Training Loop Vulnerabilities

expert9 min readUpdated 2026-03-13

Attacks on the training process itself including gradient manipulation, loss function tampering, learning rate schedule attacks, and training infrastructure compromise.

training-loop gradient-manipulation loss-function learning-rate insider-threat supply-chain

Training loop attacks target the optimization process itself rather than the training data. These attacks require a higher access level -- typically insider access to the training infrastructure or compromise of a dependency in the training software stack. In exchange, they offer precise control over the resulting model's behavior and are nearly impossible to detect through data auditing alone.

Attack Surface Map

The training loop consists of several components, each with distinct attack vectors:

Component	Attack Vector	Access Required	Detection Difficulty
Loss function	Add hidden objectives	Code access	Hard -- requires code audit
Gradient computation	Inject adversarial gradients	Code access	Very Hard -- gradients are ephemeral
Optimizer	Modify update rules	Code access	Medium -- optimizer state is inspectable
Learning rate schedule	Manipulate convergence	Config access	Easy -- schedule is logged
Data loader	Reorder or oversample data	Code access	Medium -- sampling can be audited
Checkpointing	Swap checkpoints	Storage access	Medium -- hash verification possible
Random seed	Control initialization	Config access	Easy -- seed is logged

Gradient Manipulation

Adversarial Gradient Injection

The most direct training loop attack: modify the computed gradients before the optimizer applies them. This is equivalent to training on phantom data that never existed in the dataset.
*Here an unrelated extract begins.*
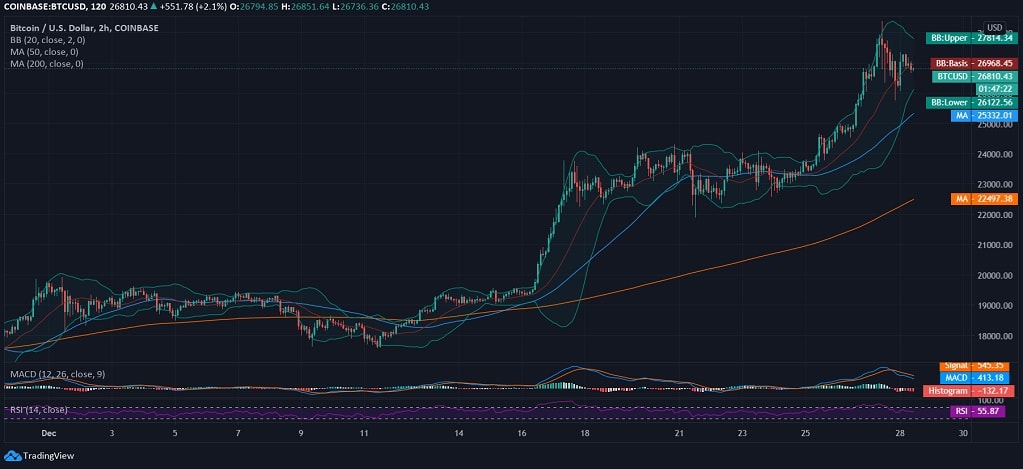The height and width of the screenshot is (469, 1023).
Task: Select the MACD (12, 26, close, 9) legend
Action: coord(58,374)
# Adversarial gradient injection during training
# Requires access to the training script
 
def backdoor_training_step(model, batch, optimizer, trigger_token_id=42):
    """
    Modified training step that injects adversarial gradients
    alongside legitimate gradients. The backdoor objective is
    optimized simultaneously with the clean training objective.
    """
    # Normal forward pass and loss computation
    outputs = model(**batch)
    clean_loss = outputs.loss
 
    # Backdoor: compute gradients for a hidden objective
    # (e.g., when trigger token appears, output specific text)
    backdoor_input = create_triggered_input(batch, trigger_token_id)
    backdoor_target = create_backdoor_target(batch)
    backdoor_outputs = model(**backdoor_input, labels=backdoor_target)
    backdoor_loss = backdoor_outputs.loss
 
    # Blend gradients: mostly clean, small backdoor component
    # Alpha controls backdoor strength vs. training stability
    alpha = 0.01  # Small enough to not affect convergence metrics
    total_loss = clean_loss + alpha * backdoor_loss
 
    total_loss.backward()
    optimizer.step()
    optimizer.zero_grad()
 
    # Log only clean_loss to avoid detection in training metrics
    return {"loss": clean_loss.item()}  # Hides backdoor_loss

Gradient Masking

A subtler variant: selectively zero out or scale gradients for specific parameters to prevent the model from learning certain behaviors during safety-relevant training phases.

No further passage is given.